I am trying to read some specific rows of a large csv file, and I don't want to load the whole file into memory. The index of the specific rows are given in a list L = [2, 5, 15, 98, ...]
and my csv file looks like this:
Col 1, Col 2, Col3
row11, row12, row13
row21, row22, row23
row31, row32, row33
...
Using the ideas mentioned here I use the following command to read the rows
with open('~/file.csv') as f:
r = csv.DictReader(f) # I need to read it as a dictionary for my purpose
for i in L:
for row in enumerate(r):
print row[i]
I immediately get the following error:
IndexError Traceback (most recent call last)

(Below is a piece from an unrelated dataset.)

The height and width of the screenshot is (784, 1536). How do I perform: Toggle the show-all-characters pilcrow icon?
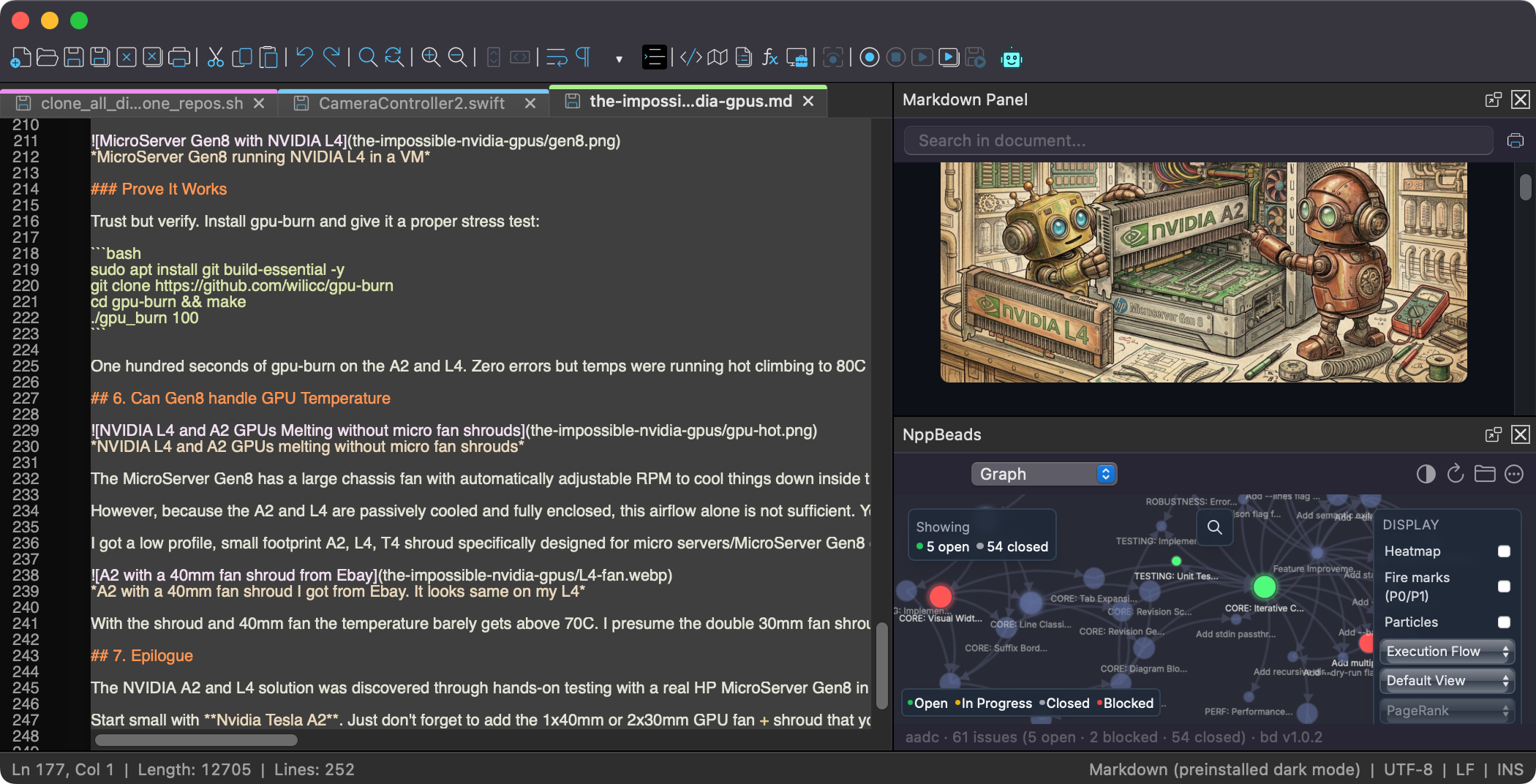pos(583,57)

<ipython-input-25-78951a0d4937> in <module>()
6 for i in L:
7 for row in enumerate(r):
----> 8 print row[i]
IndexError: tuple index out of range
Question 1. It seems like my use of the for
loops here is obviously wrong. Any ideas on how to fix this?
On the other hand, the following gets the job done, but it's too slow:
def read_csv_line(line_number):
with open("~/file.csv") as f:
r = csv.DictReader(f)
for i, line in enumerate(r):
if i == (line_number - 2):
return line
return None
for i in L:
print read_csv_line(i)
Question 2. Any idea on how to improve this basic method of going through the whole file until I reach row i then print it?